▸ **THE REQUEST**:
Turn the rows below into a Markdown table with two columns, No. and Text. Give each non-blank line its own numbered entry and skip blank lines.

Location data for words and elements
++++++++

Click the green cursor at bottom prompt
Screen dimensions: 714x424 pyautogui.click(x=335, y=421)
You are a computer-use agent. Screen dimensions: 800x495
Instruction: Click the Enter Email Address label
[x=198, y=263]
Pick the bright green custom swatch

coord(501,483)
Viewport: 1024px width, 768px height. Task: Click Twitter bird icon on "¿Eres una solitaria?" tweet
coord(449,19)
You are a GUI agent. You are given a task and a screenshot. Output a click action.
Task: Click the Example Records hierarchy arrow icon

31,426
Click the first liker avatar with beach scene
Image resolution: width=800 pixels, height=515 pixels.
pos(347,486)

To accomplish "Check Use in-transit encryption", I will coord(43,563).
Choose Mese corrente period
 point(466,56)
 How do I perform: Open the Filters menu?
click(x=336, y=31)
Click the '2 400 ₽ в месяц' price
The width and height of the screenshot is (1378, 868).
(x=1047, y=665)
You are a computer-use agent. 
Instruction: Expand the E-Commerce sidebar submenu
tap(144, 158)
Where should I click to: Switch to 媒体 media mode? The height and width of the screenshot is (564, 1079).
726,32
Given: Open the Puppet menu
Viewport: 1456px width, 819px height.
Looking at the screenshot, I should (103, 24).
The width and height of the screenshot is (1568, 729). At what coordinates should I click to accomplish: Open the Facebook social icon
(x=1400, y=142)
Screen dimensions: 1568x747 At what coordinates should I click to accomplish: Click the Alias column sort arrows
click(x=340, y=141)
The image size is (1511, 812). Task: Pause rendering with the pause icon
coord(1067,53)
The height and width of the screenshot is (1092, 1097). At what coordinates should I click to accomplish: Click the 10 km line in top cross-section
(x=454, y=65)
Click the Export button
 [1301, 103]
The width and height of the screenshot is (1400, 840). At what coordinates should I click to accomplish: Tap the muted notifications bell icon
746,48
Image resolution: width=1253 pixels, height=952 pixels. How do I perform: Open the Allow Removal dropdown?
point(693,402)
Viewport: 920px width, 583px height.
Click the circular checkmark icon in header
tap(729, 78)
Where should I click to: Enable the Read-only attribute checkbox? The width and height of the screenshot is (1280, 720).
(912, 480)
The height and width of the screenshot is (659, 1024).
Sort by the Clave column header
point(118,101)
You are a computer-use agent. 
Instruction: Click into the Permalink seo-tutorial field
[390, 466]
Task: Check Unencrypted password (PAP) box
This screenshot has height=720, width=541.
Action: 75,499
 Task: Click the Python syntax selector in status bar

++++++++

▸ **EXERCISE RESULT**:
| No. | Text |
|---|---|
| 1 | Click the green cursor at bottom prompt |
| 2 | Screen dimensions: 714x424 pyautogui.click(x=335, y=421) |
| 3 | You are a computer-use agent. Screen dimensions: 800x495 |
| 4 | Instruction: Click the Enter Email Address label |
| 5 | [x=198, y=263] |
| 6 | Pick the bright green custom swatch |
| 7 | coord(501,483) |
| 8 | Viewport: 1024px width, 768px height. Task: Click Twitter bird icon on "¿Eres una solitaria?" tweet |
| 9 | coord(449,19) |
| 10 | You are a GUI agent. You are given a task and a screenshot. Output a click action. |
| 11 | Task: Click the Example Records hierarchy arrow icon |
| 12 | 31,426 |
| 13 | Click the first liker avatar with beach scene |
| 14 | Image resolution: width=800 pixels, height=515 pixels. |
| 15 | pos(347,486) |
| 16 | To accomplish "Check Use in-transit encryption", I will coord(43,563). |
| 17 | Choose Mese corrente period |
| 18 |  point(466,56) |
| 19 |  How do I perform: Open the Filters menu? |
| 20 | click(x=336, y=31) |
| 21 | Click the '2 400 ₽ в месяц' price |
| 22 | The width and height of the screenshot is (1378, 868). |
| 23 | (x=1047, y=665) |
| 24 | You are a computer-use agent.  |
| 25 | Instruction: Expand the E-Commerce sidebar submenu |
| 26 | tap(144, 158) |
| 27 | Where should I click to: Switch to 媒体 media mode? The height and width of the screenshot is (564, 1079). |
| 28 | 726,32 |
| 29 | Given: Open the Puppet menu |
| 30 | Viewport: 1456px width, 819px height. |
| 31 | Looking at the screenshot, I should (103, 24). |
| 32 | The width and height of the screenshot is (1568, 729). At what coordinates should I click to accomplish: Open the Facebook social icon |
| 33 | (x=1400, y=142) |
| 34 | Screen dimensions: 1568x747 At what coordinates should I click to accomplish: Click the Alias column sort arrows |
| 35 | click(x=340, y=141) |
| 36 | The image size is (1511, 812). Task: Pause rendering with the pause icon |
| 37 | coord(1067,53) |
| 38 | The height and width of the screenshot is (1092, 1097). At what coordinates should I click to accomplish: Click the 10 km line in top cross-section |
| 39 | (x=454, y=65) |
| 40 | Click the Export button |
| 41 |  [1301, 103] |
| 42 | The width and height of the screenshot is (1400, 840). At what coordinates should I click to accomplish: Tap the muted notifications bell icon |
| 43 | 746,48 |
| 44 | Image resolution: width=1253 pixels, height=952 pixels. How do I perform: Open the Allow Removal dropdown? |
| 45 | point(693,402) |
| 46 | Viewport: 920px width, 583px height. |
| 47 | Click the circular checkmark icon in header |
| 48 | tap(729, 78) |
| 49 | Where should I click to: Enable the Read-only attribute checkbox? The width and height of the screenshot is (1280, 720). |
| 50 | (912, 480) |
| 51 | The height and width of the screenshot is (659, 1024). |
| 52 | Sort by the Clave column header |
| 53 | point(118,101) |
| 54 | You are a computer-use agent.  |
| 55 | Instruction: Click into the Permalink seo-tutorial field |
| 56 | [390, 466] |
| 57 | Task: Check Unencrypted password (PAP) box |
| 58 | This screenshot has height=720, width=541. |
| 59 | Action: 75,499 |
| 60 |  Task: Click the Python syntax selector in status bar |